The short, lazy way to transfer the PDCE role

Seizing FSMO Roles with the GUI

If you need to move a FSMO role from one DC to another, transferring roles is always the best option. Transferring ensures the FSMO role is completely removed from the old DC and transferred to the new DC. But things don’t always go as planned.

If a DC is no longer online or has failed in some way, you can seize FSMO roles which essentially builds a new FSMO role on a new DC without removing the old one.

Only seize a FSMO role when you’re sure you cannot bring back the current role holder back online. Once the role is seized, make sure the old FSMO role holder is never brought back.

Seizing roles with the GUI is done by removing a DC computer account within the Active Directory Users and Computers (ADUC) console. To do so:

  1. First, connect ADUC to the DC you’d like to transfer the FSMO role to. To that, in ADUC, right-click on the root Active Directory Users and Computers node and click on Change Domain Controller.

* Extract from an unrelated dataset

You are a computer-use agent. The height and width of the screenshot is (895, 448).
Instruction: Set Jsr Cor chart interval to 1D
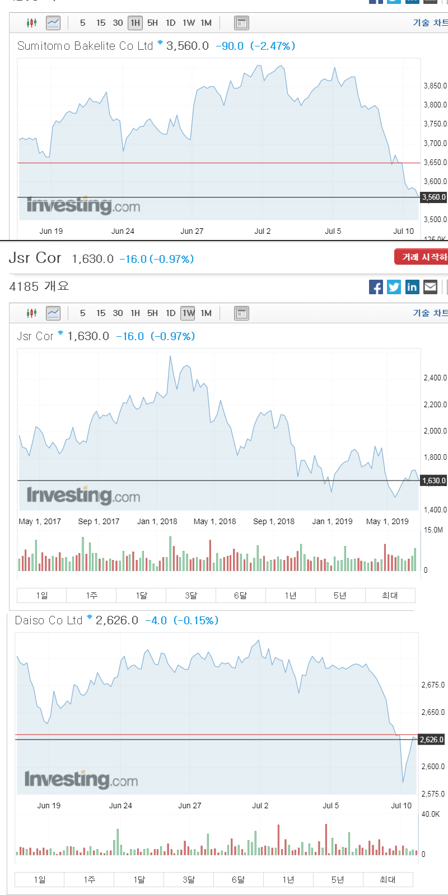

2. Search for the DC you’d like to connect to and connect to it.

3. Click on the Domain Controllers OU.

4. Right-click on the DC you’d like to seize the FSMO role from and click on Delete.

Right-click the offline DC account and select Delete
Right-click the offline DC account and select Delete

5. Next, click Yes through the first two prompts.

Click OK to continue with the deletion process.
Click OK to continue with the deletion process.
Confirm that you want to delete a DC that is a GC
Confirm that you want to delete a DC that is a GC

6. Finally, you’ll get a prompt notifying you that the DC was a FSMO role holder and the role(s) will be moved to another DC. This will be the DC your ADUC Console is connected to. Click OK and the computer account of the offline DC will be deleted and the roles will be seized and moved to the new DC.

You get a final prompt that the FSMO role(s) will be transferred to another DC. Click OK to seize the role(s) and to complete the deletion wizard
You get a final prompt that the FSMO role(s) will be transferred to another DC. Click OK to seize the role(s) and to complete the deletion wizard

Seizing FSMO Roles with PowerShell

To seize FSMO roles with PowerShell, ensure you have Windows PowerShell open and run Move-ADDirectoryServerOperationMasterRole providing the name of the new DC as the Identity parameter value along with the Force parameter.

The example below is seizing the RID Master role and assigning it to the NewDC3 DC.

Move-ADDirectoryServerOperationMasterRole -Identity "NewDC3" RidMaster -Force

The same FSMO role names used for transferring also apply to the Move-ADDirectoryServerOperationMasterRole cmdlet also.

Conclusion

Moving FSMO roles isn’t a daily task but when you’re promoting new DCs, demoting old DCs and decommissioning servers, you’ll need to know about FSMO roles.

Follow the steps in this tutorial to help you know the this task off your list!